Le 27 août 1940, Douala devient le point de départ de la mobilisation de la France libre. En pleine Seconde Guerre mondiale, un territoire africain sous domination coloniale prend le risque de s’opposer à Vichy pour sauver une métropole défaite. 85 ans plus tard, la France reconnaît à peine la guerre coloniale qu’elle a menée ensuite contre ce même peuple Kamerunais. Une mémoire à deux vitesses.
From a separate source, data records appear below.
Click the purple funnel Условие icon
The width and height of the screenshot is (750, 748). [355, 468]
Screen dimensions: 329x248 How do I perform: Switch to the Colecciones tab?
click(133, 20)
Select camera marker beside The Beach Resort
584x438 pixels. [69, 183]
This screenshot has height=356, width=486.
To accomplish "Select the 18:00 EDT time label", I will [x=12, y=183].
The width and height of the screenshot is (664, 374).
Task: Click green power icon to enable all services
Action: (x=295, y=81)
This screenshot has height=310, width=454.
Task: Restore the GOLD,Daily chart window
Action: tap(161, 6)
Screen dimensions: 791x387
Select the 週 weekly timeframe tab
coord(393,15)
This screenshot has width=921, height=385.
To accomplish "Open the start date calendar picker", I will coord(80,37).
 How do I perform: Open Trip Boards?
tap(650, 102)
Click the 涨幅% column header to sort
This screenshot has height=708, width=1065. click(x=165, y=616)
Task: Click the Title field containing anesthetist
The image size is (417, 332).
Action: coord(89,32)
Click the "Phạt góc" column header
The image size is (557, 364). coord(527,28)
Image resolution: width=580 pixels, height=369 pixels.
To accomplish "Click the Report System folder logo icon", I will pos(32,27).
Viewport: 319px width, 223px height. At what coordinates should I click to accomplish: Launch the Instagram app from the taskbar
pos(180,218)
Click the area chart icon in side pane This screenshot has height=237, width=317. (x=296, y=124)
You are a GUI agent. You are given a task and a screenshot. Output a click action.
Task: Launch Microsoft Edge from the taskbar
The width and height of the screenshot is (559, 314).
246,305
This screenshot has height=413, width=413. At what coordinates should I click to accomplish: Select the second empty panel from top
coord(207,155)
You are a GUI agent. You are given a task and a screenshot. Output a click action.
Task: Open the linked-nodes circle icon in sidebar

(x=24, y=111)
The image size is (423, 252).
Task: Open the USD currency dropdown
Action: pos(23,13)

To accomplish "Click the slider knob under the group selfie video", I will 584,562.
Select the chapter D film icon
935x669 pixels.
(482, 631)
Une chronique de Hilaire NGOUALEU HAMEKOUE
On célèbre les grandes dates de la France libre. On honore le courage de De Gaulle, le panache du général Leclerc, les sacrifices des troupes africaines. Mais rarement, très rarement, on raconte cette vérité brutale : sans Douala, sans le Kamerun, sans l’engagement de soldats colonisés, la France libre aurait peut-être été une fiction militaire.
Le 27 août 1940, le Kamerun a volé au secours de la France. En retour, la France a volé au Kamerun son histoire, sa voix, sa vérité. L’Histoire retiendra que celui qui a aidé à libérer Paris fut opprimé pour avoir voulu libérer Yaoundé. Voilà le cœur du scandale. Et ce n’est pas un simple communiqué en 2025 qui effacera 85 ans de trahison maquillée en tutelle.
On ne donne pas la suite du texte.